Джинн смутился и, хотя существовал только до пояса, ниже пояса превращаясь в струйку дыма, принялся подтягивать штаны.
– Что за книжонки привез? – поинтересовалась Улита.
– Нэ знаю. В Канцелярии сказали «нэси» – я нес. Со всэх ног лэтел! Так лэтэл – прям вэтер в э дул – отвечал джинн, обволакиваясь вокруг Улиты шлейфом молочного дыма. Его выпуклые глаза маслянисто поблескивали.
– Но заскочить за чебуреками это тебе не помешало! А, Омарчик? – продолжала насмехаться Улита, одаривая его дразнящей и вместе с тем бесконечно спокойной улыбкой кустодиевской красавицы.
– Зачэм за чебурэками? – оскорбился Омар. – К тэбе одной летел! Как тэбе зовут?
На мятом лице джинна появилось выражение человека, случайно забывшего о какой-то своей заслуге и теперь внезапно спохватившегося и вспомнившего о ней.
– Сейчас вспомнишь, как тэбе зовут, как мэнэ зовут! – пригрозила ему Улита.
– Улита, кто там? Курьер? Я его жду! – донесся требовательный рык Арея.
Джинн всполошился и заспешил, толкая тележку рыхлой грудью. В отличие от Улиты, Арей сразу разобрался, какие книги доставил курьер.
– Меф! Иди сюда! Лигул прислал новые учебники! – крикнул он.
Выразив одной емкой гримасой все возникшие у него по этому поводу чувства, Меф скрылся в кабинете. Улита и Даф остались в приемной
– Чего ты кокетничала с этим джинном? А как же Эссиорх? – с обидой за своего хранитея, спросила Даф.
Улита удивленно заморгала.
– Кто кокетничал? Я? Ты о чем? Это так, мелочи: типа как новую ручку расписываешь на бумаге – проба лопат и карандашей… Что такое джинн? Смазливый радостный дурачок. Сегодня Омара, завтра Юсуфа, а послезавтра Али пришлют… А Эссиорх – это другое, настоящее. Я ведь Эссиорха за что, может, люблю?
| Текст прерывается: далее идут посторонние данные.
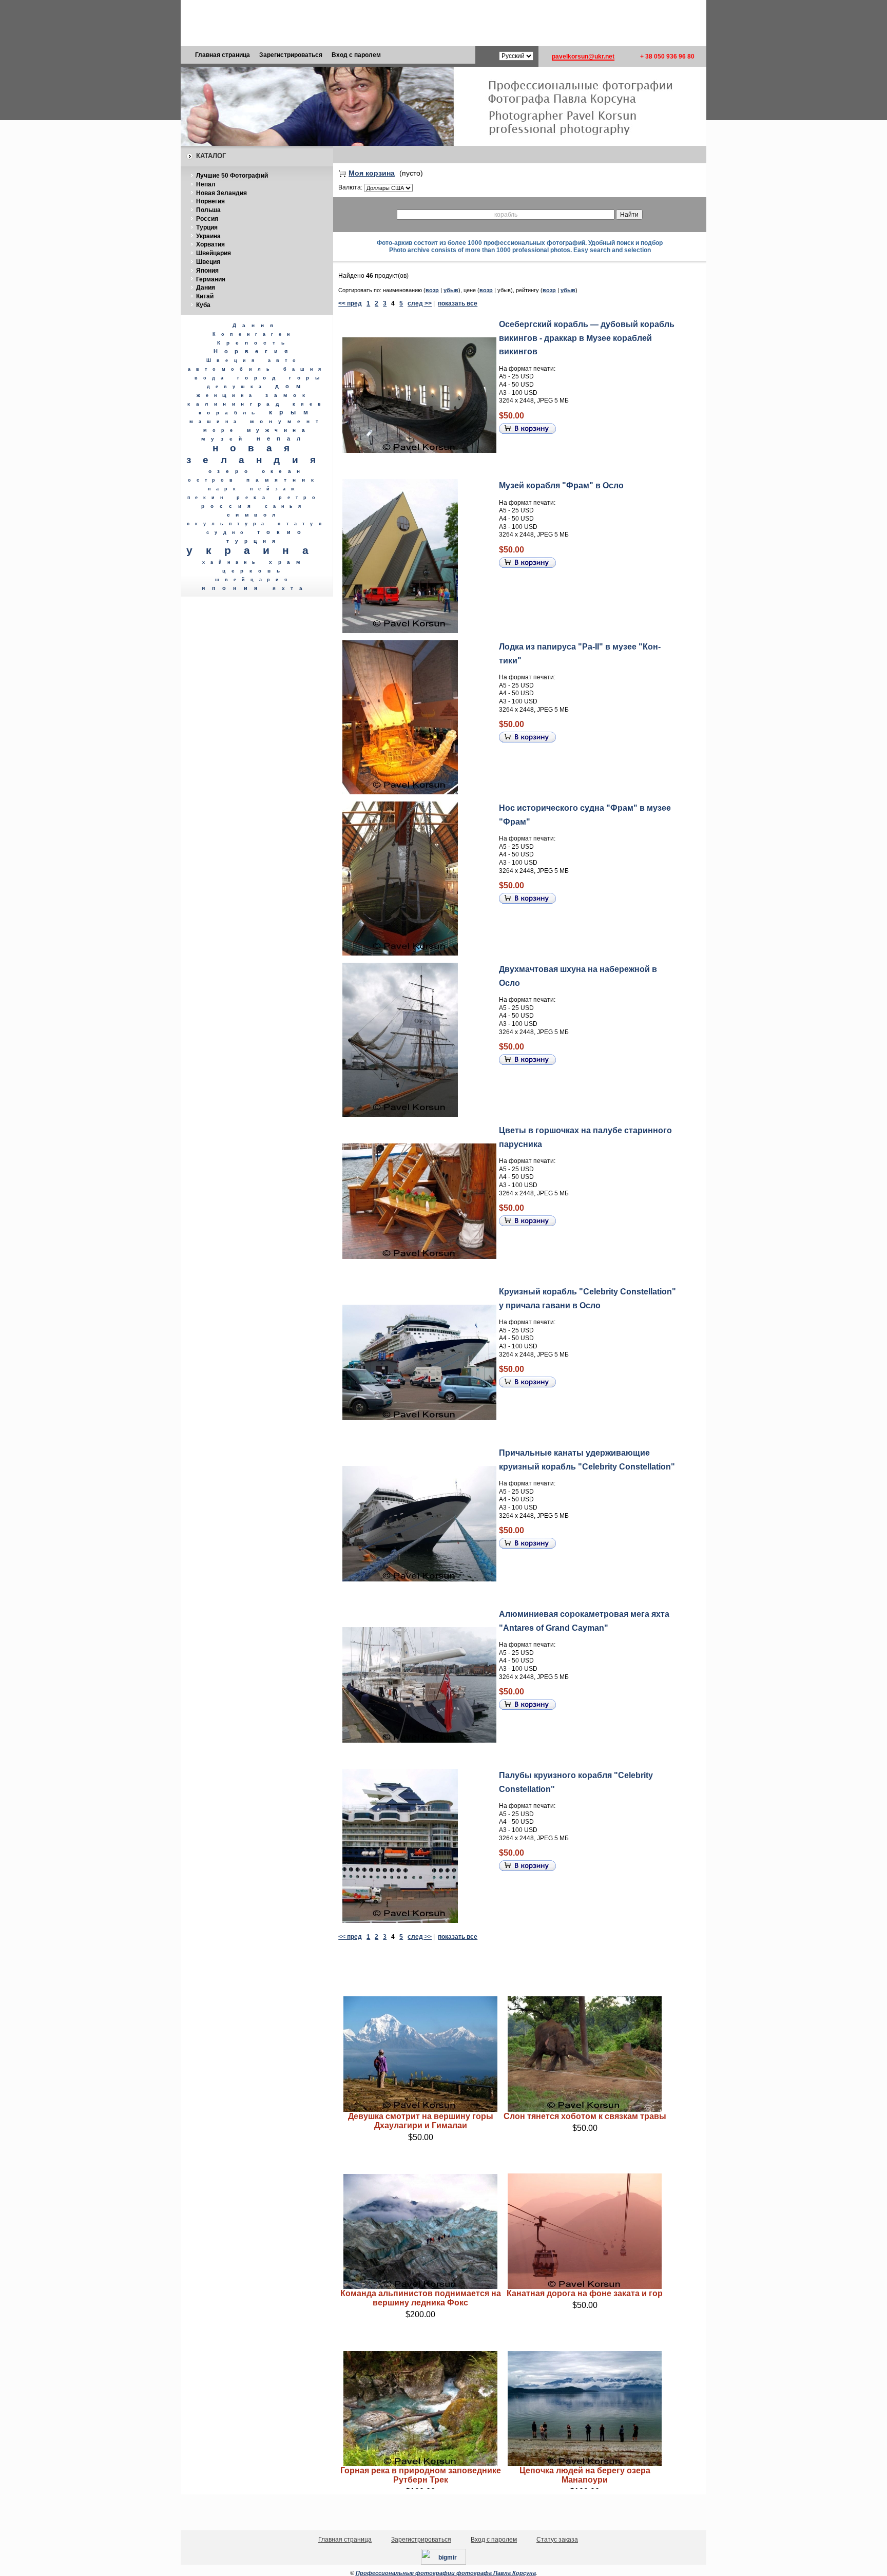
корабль (230, 412)
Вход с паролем (356, 55)
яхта (290, 588)
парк (225, 488)
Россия (207, 218)
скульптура (228, 523)
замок (288, 395)
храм (287, 562)
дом (291, 386)
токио (282, 532)
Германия (210, 279)
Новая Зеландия (221, 193)
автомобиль (232, 369)
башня (304, 369)
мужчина (279, 430)
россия (228, 506)
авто (284, 360)
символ (254, 515)
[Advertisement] (443, 23)
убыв (451, 290)
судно (227, 532)
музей (224, 439)
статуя (302, 523)
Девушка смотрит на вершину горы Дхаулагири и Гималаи (420, 2121)
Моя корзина (372, 173)
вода (212, 377)
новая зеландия (256, 453)
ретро (300, 497)
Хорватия (210, 244)
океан (284, 471)
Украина (208, 236)
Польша (208, 210)
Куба (203, 305)
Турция (207, 227)
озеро (231, 471)
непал (282, 438)
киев (309, 404)
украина (253, 550)
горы (307, 377)
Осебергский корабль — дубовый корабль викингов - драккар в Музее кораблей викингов (586, 338)
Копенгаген (254, 334)
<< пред (350, 303)
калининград (235, 404)
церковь (254, 571)
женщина (227, 395)
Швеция (208, 261)
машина (215, 421)
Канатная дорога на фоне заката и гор (585, 2293)
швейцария (254, 579)
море (220, 430)
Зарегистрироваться (290, 55)
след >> (420, 303)
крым (292, 412)
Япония (207, 270)
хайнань (231, 562)
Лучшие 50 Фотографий (232, 175)
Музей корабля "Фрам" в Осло (561, 485)
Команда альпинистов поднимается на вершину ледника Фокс (420, 2298)
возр (432, 290)
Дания (205, 287)
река (254, 497)
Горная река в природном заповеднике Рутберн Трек (420, 2475)
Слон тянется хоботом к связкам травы (585, 2116)
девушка (237, 386)
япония (233, 588)
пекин (207, 497)
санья (286, 506)
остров (213, 480)
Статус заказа (557, 2539)
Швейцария (213, 253)
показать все (457, 303)
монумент (287, 421)
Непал (206, 184)
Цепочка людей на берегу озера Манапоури (584, 2475)
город (259, 377)
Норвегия (210, 201)
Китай (205, 296)
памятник (283, 480)
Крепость (254, 343)
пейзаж (275, 488)
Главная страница (222, 55)
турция (253, 541)
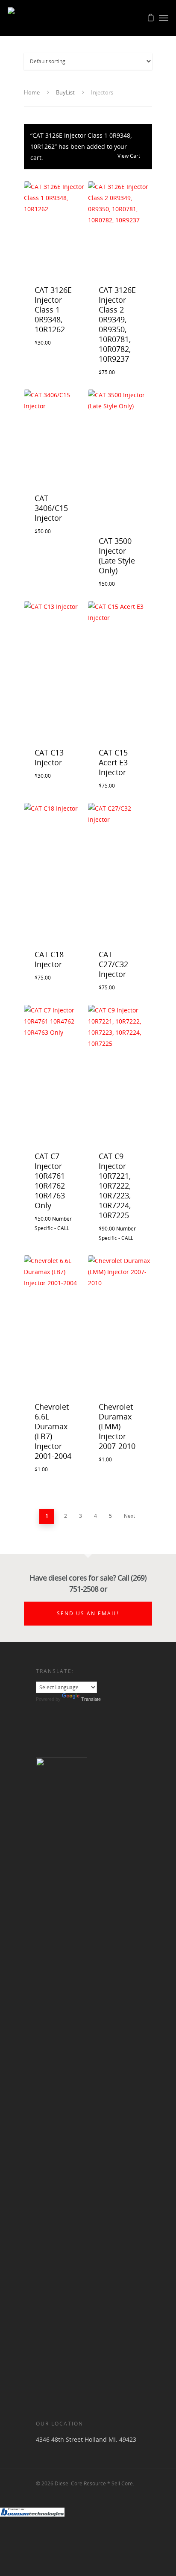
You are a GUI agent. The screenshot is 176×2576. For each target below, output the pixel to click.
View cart (128, 155)
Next (129, 1516)
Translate (91, 1699)
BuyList (65, 92)
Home (32, 92)
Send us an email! (88, 1613)
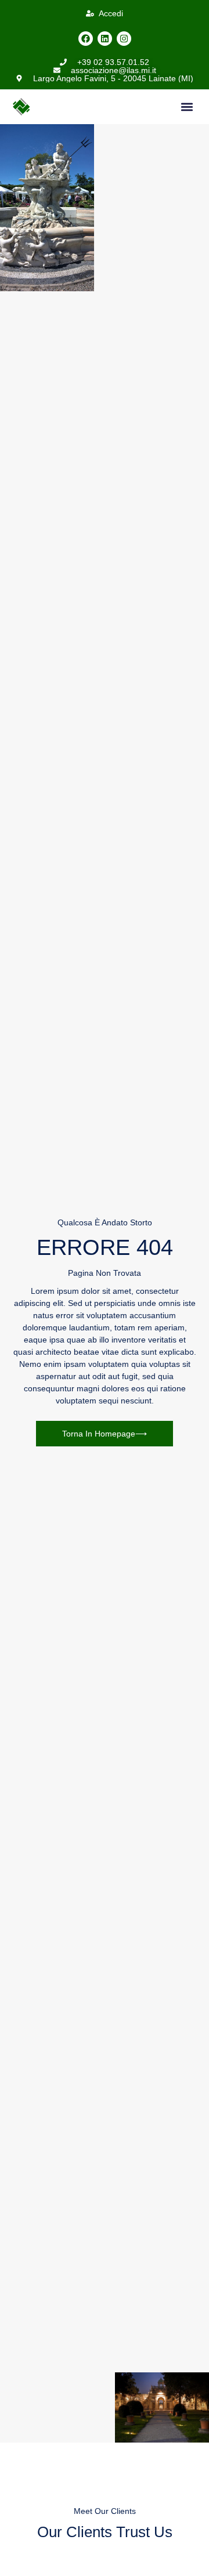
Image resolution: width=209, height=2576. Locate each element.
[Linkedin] (105, 38)
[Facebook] (85, 38)
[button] (186, 107)
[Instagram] (124, 38)
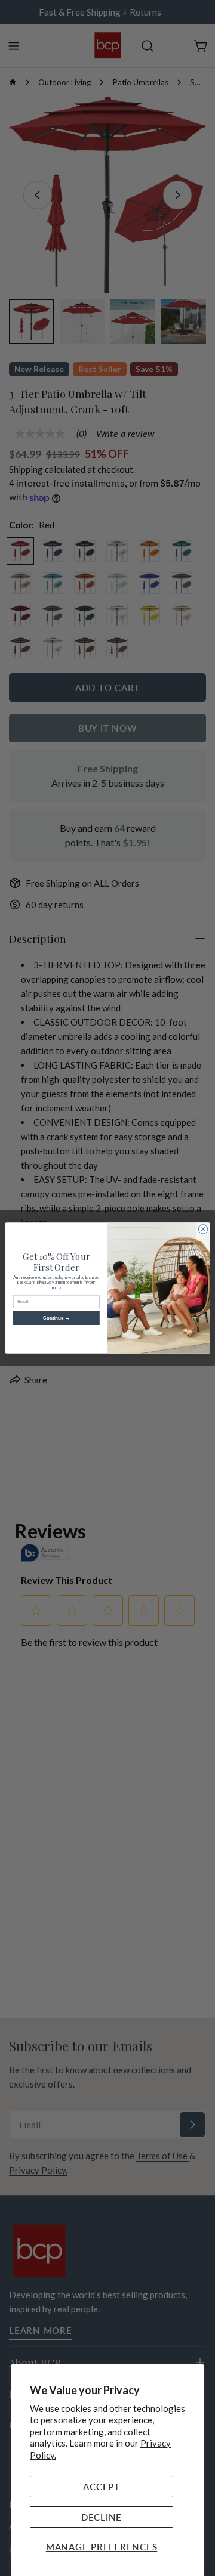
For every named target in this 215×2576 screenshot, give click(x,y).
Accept (101, 2486)
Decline (101, 2517)
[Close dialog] (202, 1229)
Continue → (56, 1318)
Он такой весь чистенький, стерильный, прям как из аптеки!
Даф наклонилась и осторожно коснулась губами лба сидящей ведьмы:
– Жара как будто нет. Во всяком случае, я его не наблюдаю.
– Ты не понимаешь, светлая! Ты еще маленькая!
– Пусть маленькая. Разве я спорю? – мягко согласилась Даф, вспоминая, какая сырость бьша во время Всемирного потопа.
– Пройдет лет тридцать, и люди вообще не смогут касаться друг друга! – продолжала Улита. – Будут приходить друг к другу в гости и сразу сканировать на компьютере сетчатку глаза. А компьютер будет говорить противненьким голоском: «Герпес – у номера 1. Гепатит-С – у номера 2. Степень опасности – А. Можете взяться за ручки и посидеть на диване!» Или: «У номера 1 – аллергия на попугайчиков и изжога, у номера 2 – плоскостопие и стригучий лишай на правой передней части левой задней конечности. Степень опасности – В. Можете поцеловаться через специальную пленку».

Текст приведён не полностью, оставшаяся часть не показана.